• **WHAT IS BEING ASKED**: Every entry should be transcribed word for word, so that nothing is missing.

• **Stored items**:
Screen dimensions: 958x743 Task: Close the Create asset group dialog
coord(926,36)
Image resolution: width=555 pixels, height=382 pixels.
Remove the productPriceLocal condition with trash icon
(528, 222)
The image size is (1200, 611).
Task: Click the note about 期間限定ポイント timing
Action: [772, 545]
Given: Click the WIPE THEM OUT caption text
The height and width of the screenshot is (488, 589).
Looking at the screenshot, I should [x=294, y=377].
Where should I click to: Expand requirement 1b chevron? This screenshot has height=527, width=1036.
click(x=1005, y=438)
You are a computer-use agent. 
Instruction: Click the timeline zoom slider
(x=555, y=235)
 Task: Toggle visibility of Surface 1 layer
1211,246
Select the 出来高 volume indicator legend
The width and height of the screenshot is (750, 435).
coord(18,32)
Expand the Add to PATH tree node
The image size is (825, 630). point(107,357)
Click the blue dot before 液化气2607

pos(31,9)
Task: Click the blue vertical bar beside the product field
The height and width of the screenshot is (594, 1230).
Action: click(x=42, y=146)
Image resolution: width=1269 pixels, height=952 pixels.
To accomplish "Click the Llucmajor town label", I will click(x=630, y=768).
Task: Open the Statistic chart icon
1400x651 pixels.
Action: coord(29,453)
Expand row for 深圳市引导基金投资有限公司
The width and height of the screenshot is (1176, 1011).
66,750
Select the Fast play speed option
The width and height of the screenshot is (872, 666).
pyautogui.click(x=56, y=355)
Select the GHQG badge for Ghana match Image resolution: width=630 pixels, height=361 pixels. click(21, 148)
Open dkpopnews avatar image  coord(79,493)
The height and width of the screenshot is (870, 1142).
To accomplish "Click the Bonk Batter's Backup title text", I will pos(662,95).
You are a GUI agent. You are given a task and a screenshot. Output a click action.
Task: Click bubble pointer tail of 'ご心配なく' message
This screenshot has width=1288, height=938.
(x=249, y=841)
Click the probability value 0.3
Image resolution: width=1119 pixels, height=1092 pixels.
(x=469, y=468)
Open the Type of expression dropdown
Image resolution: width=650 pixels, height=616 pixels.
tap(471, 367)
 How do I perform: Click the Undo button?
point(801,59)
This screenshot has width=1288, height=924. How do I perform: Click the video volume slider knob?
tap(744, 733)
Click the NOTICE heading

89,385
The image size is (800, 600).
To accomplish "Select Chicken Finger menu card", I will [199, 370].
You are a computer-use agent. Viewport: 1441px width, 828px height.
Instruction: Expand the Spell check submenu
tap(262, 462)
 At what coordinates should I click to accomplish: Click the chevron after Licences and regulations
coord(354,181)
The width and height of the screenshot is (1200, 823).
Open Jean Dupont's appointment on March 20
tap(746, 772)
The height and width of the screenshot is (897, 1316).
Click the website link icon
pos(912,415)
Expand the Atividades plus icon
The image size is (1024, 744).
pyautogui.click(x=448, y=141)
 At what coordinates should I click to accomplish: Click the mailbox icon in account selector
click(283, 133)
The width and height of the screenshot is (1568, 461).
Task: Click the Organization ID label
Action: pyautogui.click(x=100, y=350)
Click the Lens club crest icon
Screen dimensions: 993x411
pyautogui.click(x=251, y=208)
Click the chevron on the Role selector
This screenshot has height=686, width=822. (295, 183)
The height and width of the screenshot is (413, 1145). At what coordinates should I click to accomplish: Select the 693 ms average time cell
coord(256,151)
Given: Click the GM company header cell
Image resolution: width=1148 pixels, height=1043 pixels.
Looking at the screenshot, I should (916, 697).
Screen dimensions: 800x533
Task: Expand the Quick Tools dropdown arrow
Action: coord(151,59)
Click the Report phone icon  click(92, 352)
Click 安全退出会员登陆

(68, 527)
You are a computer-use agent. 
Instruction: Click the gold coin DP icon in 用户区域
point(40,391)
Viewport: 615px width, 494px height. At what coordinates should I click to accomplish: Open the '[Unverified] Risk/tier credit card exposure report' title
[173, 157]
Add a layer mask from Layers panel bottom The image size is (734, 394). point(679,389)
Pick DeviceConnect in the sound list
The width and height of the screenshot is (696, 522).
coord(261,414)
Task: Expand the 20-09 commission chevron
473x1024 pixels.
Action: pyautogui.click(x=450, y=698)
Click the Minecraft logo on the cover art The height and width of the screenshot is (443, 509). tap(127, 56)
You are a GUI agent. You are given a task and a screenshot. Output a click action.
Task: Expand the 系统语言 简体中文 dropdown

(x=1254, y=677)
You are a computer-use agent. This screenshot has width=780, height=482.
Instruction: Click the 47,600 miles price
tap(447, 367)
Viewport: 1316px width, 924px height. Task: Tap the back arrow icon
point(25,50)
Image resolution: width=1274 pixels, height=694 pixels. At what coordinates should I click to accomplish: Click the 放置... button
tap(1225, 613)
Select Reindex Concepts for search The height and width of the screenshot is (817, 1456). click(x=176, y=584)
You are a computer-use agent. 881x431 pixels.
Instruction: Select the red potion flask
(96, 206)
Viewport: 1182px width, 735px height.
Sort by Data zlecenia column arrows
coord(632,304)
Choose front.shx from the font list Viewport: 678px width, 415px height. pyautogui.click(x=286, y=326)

• **OUTPUT FOR THIS TASK**:
Screen dimensions: 958x743 Task: Close the Create asset group dialog
coord(926,36)
Image resolution: width=555 pixels, height=382 pixels.
Remove the productPriceLocal condition with trash icon
(528, 222)
The image size is (1200, 611).
Task: Click the note about 期間限定ポイント timing
Action: [772, 545]
Given: Click the WIPE THEM OUT caption text
The height and width of the screenshot is (488, 589).
Looking at the screenshot, I should [x=294, y=377].
Where should I click to: Expand requirement 1b chevron? This screenshot has height=527, width=1036.
click(x=1005, y=438)
You are a computer-use agent. 
Instruction: Click the timeline zoom slider
(x=555, y=235)
 Task: Toggle visibility of Surface 1 layer
1211,246
Select the 出来高 volume indicator legend
The width and height of the screenshot is (750, 435).
coord(18,32)
Expand the Add to PATH tree node
The image size is (825, 630). point(107,357)
Click the blue dot before 液化气2607

pos(31,9)
Task: Click the blue vertical bar beside the product field
The height and width of the screenshot is (594, 1230).
Action: click(x=42, y=146)
Image resolution: width=1269 pixels, height=952 pixels.
To accomplish "Click the Llucmajor town label", I will click(x=630, y=768).
Task: Open the Statistic chart icon
1400x651 pixels.
Action: coord(29,453)
Expand row for 深圳市引导基金投资有限公司
The width and height of the screenshot is (1176, 1011).
66,750
Select the Fast play speed option
The width and height of the screenshot is (872, 666).
pyautogui.click(x=56, y=355)
Select the GHQG badge for Ghana match Image resolution: width=630 pixels, height=361 pixels. click(21, 148)
Open dkpopnews avatar image  coord(79,493)
The height and width of the screenshot is (870, 1142).
To accomplish "Click the Bonk Batter's Backup title text", I will pos(662,95).
You are a GUI agent. You are given a task and a screenshot. Output a click action.
Task: Click bubble pointer tail of 'ご心配なく' message
This screenshot has width=1288, height=938.
(x=249, y=841)
Click the probability value 0.3
Image resolution: width=1119 pixels, height=1092 pixels.
(x=469, y=468)
Open the Type of expression dropdown
Image resolution: width=650 pixels, height=616 pixels.
tap(471, 367)
 How do I perform: Click the Undo button?
point(801,59)
This screenshot has width=1288, height=924. How do I perform: Click the video volume slider knob?
tap(744, 733)
Click the NOTICE heading

89,385
The image size is (800, 600).
To accomplish "Select Chicken Finger menu card", I will [199, 370].
You are a computer-use agent. Viewport: 1441px width, 828px height.
Instruction: Expand the Spell check submenu
tap(262, 462)
 At what coordinates should I click to accomplish: Click the chevron after Licences and regulations
coord(354,181)
The width and height of the screenshot is (1200, 823).
Open Jean Dupont's appointment on March 20
tap(746, 772)
The height and width of the screenshot is (897, 1316).
Click the website link icon
pos(912,415)
Expand the Atividades plus icon
The image size is (1024, 744).
pyautogui.click(x=448, y=141)
 At what coordinates should I click to accomplish: Click the mailbox icon in account selector
click(283, 133)
The width and height of the screenshot is (1568, 461).
Task: Click the Organization ID label
Action: pyautogui.click(x=100, y=350)
Click the Lens club crest icon
Screen dimensions: 993x411
pyautogui.click(x=251, y=208)
Click the chevron on the Role selector
This screenshot has height=686, width=822. (295, 183)
The height and width of the screenshot is (413, 1145). At what coordinates should I click to accomplish: Select the 693 ms average time cell
coord(256,151)
Given: Click the GM company header cell
Image resolution: width=1148 pixels, height=1043 pixels.
Looking at the screenshot, I should (916, 697).
Screen dimensions: 800x533
Task: Expand the Quick Tools dropdown arrow
Action: coord(151,59)
Click the Report phone icon  click(92, 352)
Click 安全退出会员登陆

(68, 527)
You are a computer-use agent. 
Instruction: Click the gold coin DP icon in 用户区域
point(40,391)
Viewport: 615px width, 494px height. At what coordinates should I click to accomplish: Open the '[Unverified] Risk/tier credit card exposure report' title
[173, 157]
Add a layer mask from Layers panel bottom The image size is (734, 394). point(679,389)
Pick DeviceConnect in the sound list
The width and height of the screenshot is (696, 522).
coord(261,414)
Task: Expand the 20-09 commission chevron
473x1024 pixels.
Action: pyautogui.click(x=450, y=698)
Click the Minecraft logo on the cover art The height and width of the screenshot is (443, 509). tap(127, 56)
You are a GUI agent. You are given a task and a screenshot. Output a click action.
Task: Expand the 系统语言 简体中文 dropdown

(x=1254, y=677)
You are a computer-use agent. This screenshot has width=780, height=482.
Instruction: Click the 47,600 miles price
tap(447, 367)
Viewport: 1316px width, 924px height. Task: Tap the back arrow icon
point(25,50)
Image resolution: width=1274 pixels, height=694 pixels. At what coordinates should I click to accomplish: Click the 放置... button
tap(1225, 613)
Select Reindex Concepts for search The height and width of the screenshot is (817, 1456). click(x=176, y=584)
You are a computer-use agent. 881x431 pixels.
Instruction: Select the red potion flask
(96, 206)
Viewport: 1182px width, 735px height.
Sort by Data zlecenia column arrows
coord(632,304)
Choose front.shx from the font list Viewport: 678px width, 415px height. pyautogui.click(x=286, y=326)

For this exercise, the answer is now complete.